Argentina volverá a ser protagonista de una misión espacial histórica. Cuando la NASA lance Artemis II, el primer vuelo tripulado que orbitará la Luna en más de 50 años, a bordo del poderoso cohete SLS viajará también ATENEA, un nanosatélite argentino diseñado para validar tecnologías críticas en condiciones reales de espacio profundo. El lanzamiento está previsto a partir del 6 de febrero, desde el Centro Espacial Kennedy, en Estados Unidos, con una ventana que se extenderá hasta fines de abril.
ATENEA es un CubeSat clase 12U, un tipo de satélite de pequeñas dimensiones que se volvió central en la nueva economía espacial por su bajo costo y rapidez de desarrollo. El proyecto fue impulsado por la Comisión Nacional de Actividades Espaciales (CONAE) junto a universidades nacionales, organismos científicos y la empresa estatal VENG S.A., y tiene como objetivo principal elevar el nivel de madurez tecnológica de componentes desarrollados íntegramente en la Argentina.
Aunque formará parte de una misión lunar, el satélite no llegará a la Luna. Será desplegado unas cinco horas y media después del despegue, a unos 45.000 kilómetros de la Tierra, y alcanzará una altura máxima cercana a los 70.000 kilómetros, el doble de la órbita geoestacionaria. Aun así, marcará un récord y será el dispositivo argentino que haya volado más lejos del planeta hasta el momento.

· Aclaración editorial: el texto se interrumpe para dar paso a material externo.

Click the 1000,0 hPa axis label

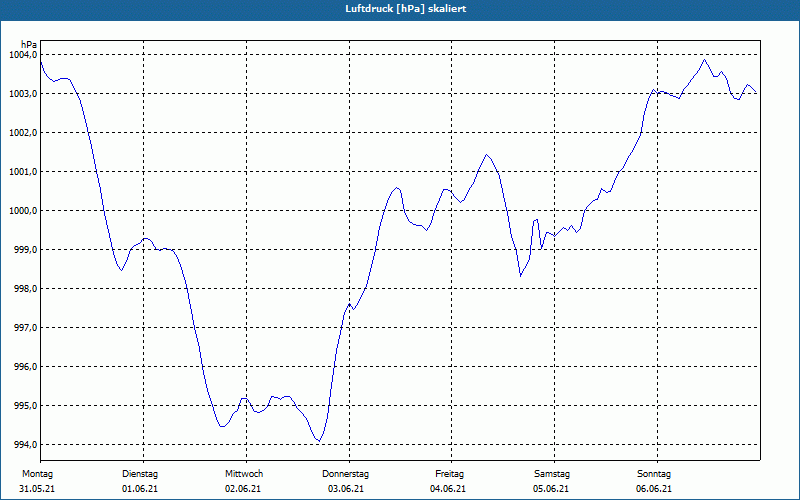(x=24, y=211)
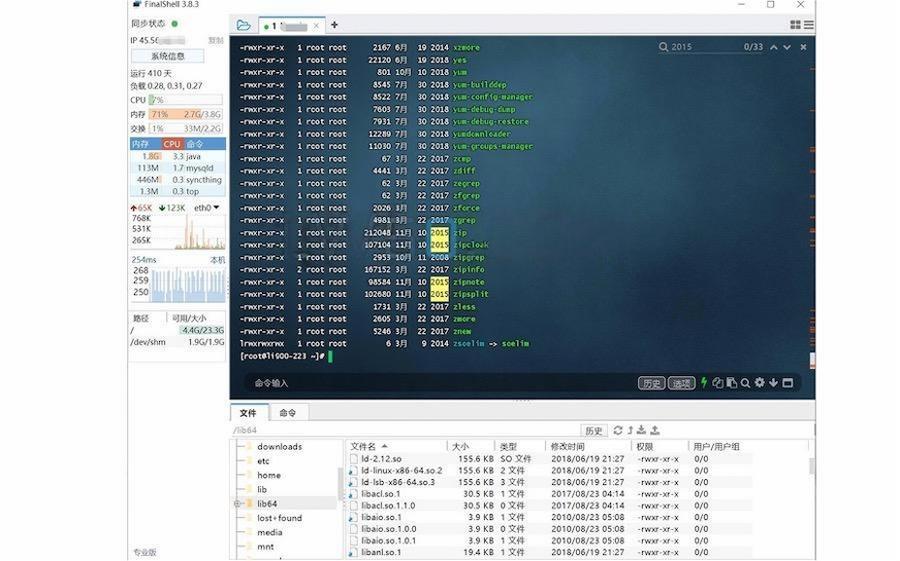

“ATENEA es un satélite chico en tamaño, pero muy ambicioso en objetivos. La idea es probar hardware diseñado y fabricado en la Argentina en un entorno extremo”, explicó Juan Pablo Cuesta González, líder del proyecto en la CONAE. Según detalló, la validación en vuelo real es clave para que estos desarrollos puedan escalar a futuras misiones y también para abrir oportunidades de cooperación y exportación tecnológica.
Entre los experimentos que llevará a bordo se destaca un receptor GPS capaz de funcionar por encima de la constelación tradicional de satélites, además de computadoras desarrolladas por universidades nacionales, dosímetros para medir radiación al atravesar los cinturones de Van Allen y un fotomultiplicador de silicio con potencial aplicación en misiones lunares y de exploración profunda. “Todo es experimental. Es aprender haciendo”, resumió Cuesta.

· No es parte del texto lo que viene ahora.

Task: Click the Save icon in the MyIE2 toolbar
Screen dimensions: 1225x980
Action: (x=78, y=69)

La inclusión de ATENEA en una misión tripulada no fue un trámite menor. “Los estándares de seguridad y calidad que exige la NASA para integrar un satélite a un vuelo con astronautas son extremadamente altos”, señaló Marcelo Colazo, gerente de Vinculación Tecnológica de la CONAE. Además, destacó que la misión permitirá ganar experiencia en comunicaciones y operación a distancias mucho mayores a las habituales para el país.
El proyecto también tiene un fuerte componente formativo. Estudiantes y jóvenes profesionales argentinos participaron de la integración final del satélite en Estados Unidos y estarán a cargo de recibir su telemetría tras el lanzamiento. “Cumplir con los estándares de la NASA y que el proyecto haya sido aprobado es un orgullo enorme”, contó Aldana Guilera, estudiante de Ingeniería Aeroespacial de la UNLP, integrante del equipo técnico.

Para quienes trabajaron en ATENEA, el nanosatélite representa algo más que un experimento tecnológico. “Muchas veces en Argentina se hace ciencia y tecnología de primer nivel que no se conoce. Estar en Artemis II es una oportunidad única para mostrarlo”, afirmó Cuesta. En la misma línea, el secretario de Innovación, Ciencia y Tecnología, Darío Genua, sostuvo que la misión “demuestra que el país tiene el talento y la capacidad para ser parte activa de la nueva economía espacial”.